Updated

White House guests at the State of the Union address (one seat left empty to symbolize "the empty place many Americans will always have at their tables and in their lives" because of the Sept. 11, 2001, terrorist attacks):

-- Four people who volunteer in or run organizations that help the needy: Henry Lozano of Los Angeles, who works with a group called Teen Challenge and runs Californians for Drug-Free Youth; Tonja Myles of Baton Rouge, La., who founded the "Set Free Indeed" program for addiction problems at the Healing Place Church; Sister Maria Fest, a Pittsburgh nun who directs a family support services center for the Sisters of Divine Providence, and Lenwood Compton, a college student from Detroit who hopes to teach middle school math and mentors other youth through AmeriCorps and other programs.

-- Two doctors the White House says were hurt by malpractice insurance costs: Kurt Kooyer, a pediatrician who relocated from Mississippi to West Fargo, N.D., because of rising liability costs and who helps provide health care to underprivileged families, and Denise Baker, a Bradenton, Fla., obstetrician/gynecologist who stopped delivering babies last fall because her insurance expenses exceeded her salary.

-- People, families and small business owners who would benefit from President Bush's tax-cut proposal: John Cochran and Greg Hantak, co-owners of JS Logistics in St. Louis; Joseph and Kristen Pappano of Sterling, Va., and Richard Phillip and Georgia Louise Beck of Colorado Springs, Colo.

-- Two members of the U.S. military operation in Afghanistan: Air Force Reservist Capt. Maureen Allen of Montgomery, Ala., -- seated next to the first lady -- who served as the senior medical member of an evacuation flight crew in Afghanistan from last June to September, and Army Master Sgt. Juan Carlos Morales of Holley, N.Y., a reservist who served five months at Bagram Air Base and over six months in Kabul with a team that worked on school repairs, medical clinics and water wells.

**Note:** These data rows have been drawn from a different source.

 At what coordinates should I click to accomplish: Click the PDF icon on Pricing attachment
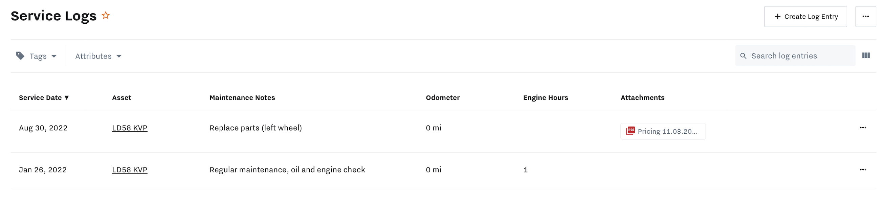[630, 131]
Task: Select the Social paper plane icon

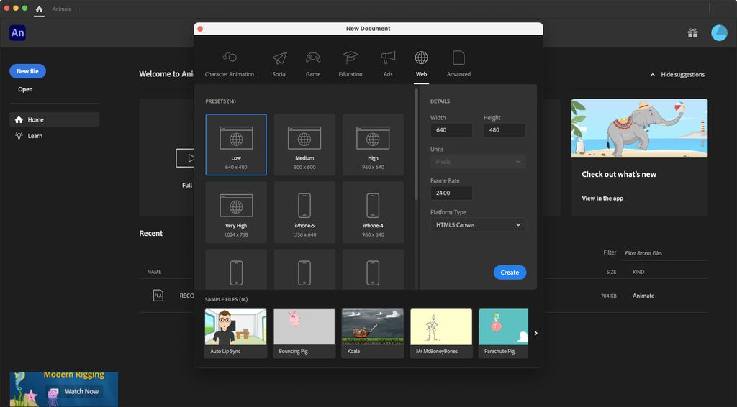Action: coord(279,63)
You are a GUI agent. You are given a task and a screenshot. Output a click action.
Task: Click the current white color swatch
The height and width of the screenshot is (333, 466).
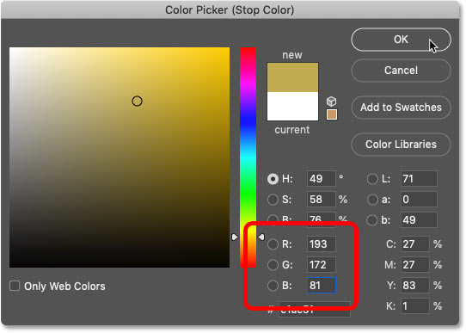point(292,106)
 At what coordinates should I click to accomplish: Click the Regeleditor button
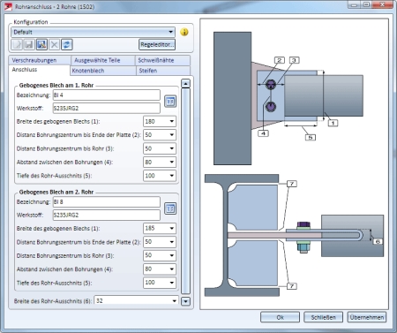(x=157, y=45)
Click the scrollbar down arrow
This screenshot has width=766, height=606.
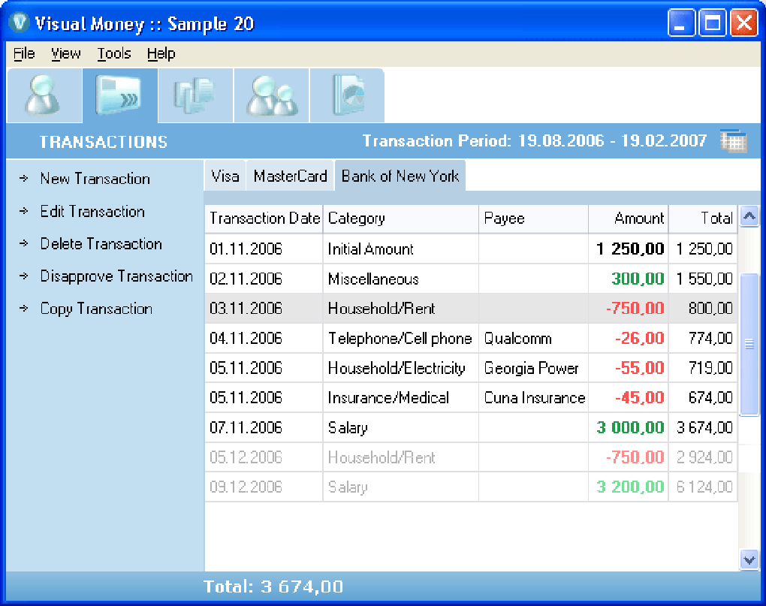pyautogui.click(x=749, y=560)
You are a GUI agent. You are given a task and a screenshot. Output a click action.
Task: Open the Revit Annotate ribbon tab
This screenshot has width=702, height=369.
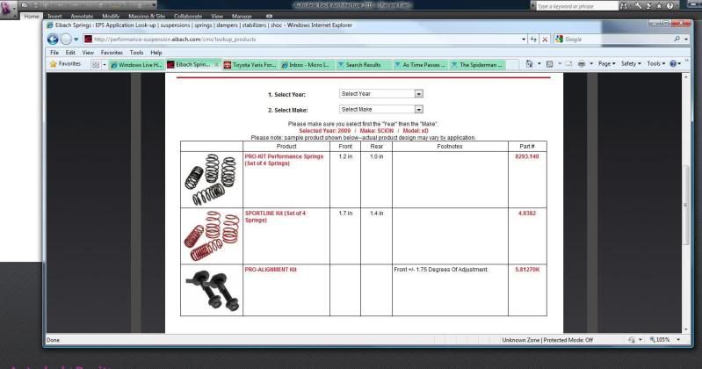[83, 16]
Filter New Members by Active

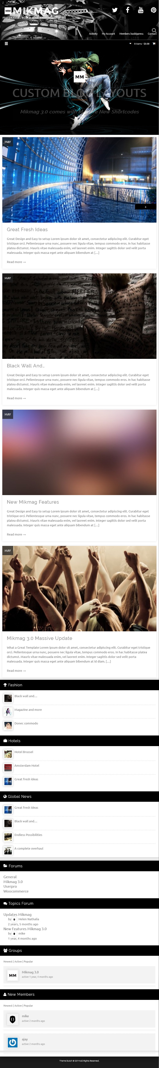click(18, 1005)
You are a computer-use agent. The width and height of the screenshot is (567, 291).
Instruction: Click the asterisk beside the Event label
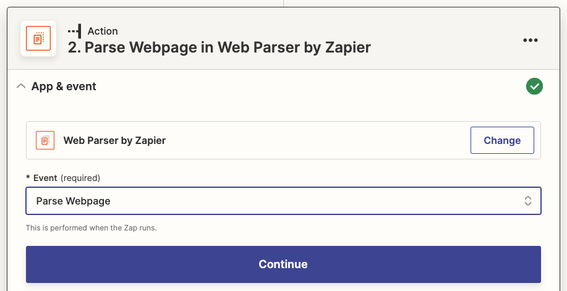[x=28, y=178]
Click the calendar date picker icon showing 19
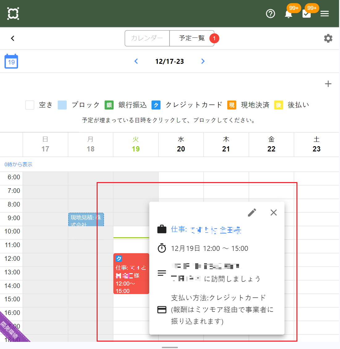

-- Marine Corps Cpl. Michael Vera, of Jersey City, N.J., who was less than 20 yards from the site of impact of a hijacked plane into the Pentagon on Sept. 11 and who, with a fellow Marine, went into the burning building 14 times to rescue people.

-- Presidential historian David McCullough.

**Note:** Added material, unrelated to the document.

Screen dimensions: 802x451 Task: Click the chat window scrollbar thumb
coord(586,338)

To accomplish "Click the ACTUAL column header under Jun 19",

-- A Peoria, Ill., couple, James and Mildred Beemer, who switched health care coverage to a cheaper network plan when premiums got too high.

-- District of Columbia Mayor Anthony Williams.

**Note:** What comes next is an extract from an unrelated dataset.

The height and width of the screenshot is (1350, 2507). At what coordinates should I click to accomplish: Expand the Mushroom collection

-- Two Bush family members, the president's sister Doro Koch and a sister-in-law, Margaret Bush.

-- Dr. Peter Mugyenyi, a special guest of first lady Laura Bush and director of the Joint Clinical Research Center in Uganda, which has pioneered advanced drug treatment for HIV and AIDS in Africa.

Also, Senate Majority Leader Bill Frist, R-Tenn., invited retired Washington Redskins cornerback Darrell Green. Green, who ended his 20-year professional football career this winter, is setting up a center for disadvantaged children in Nashville.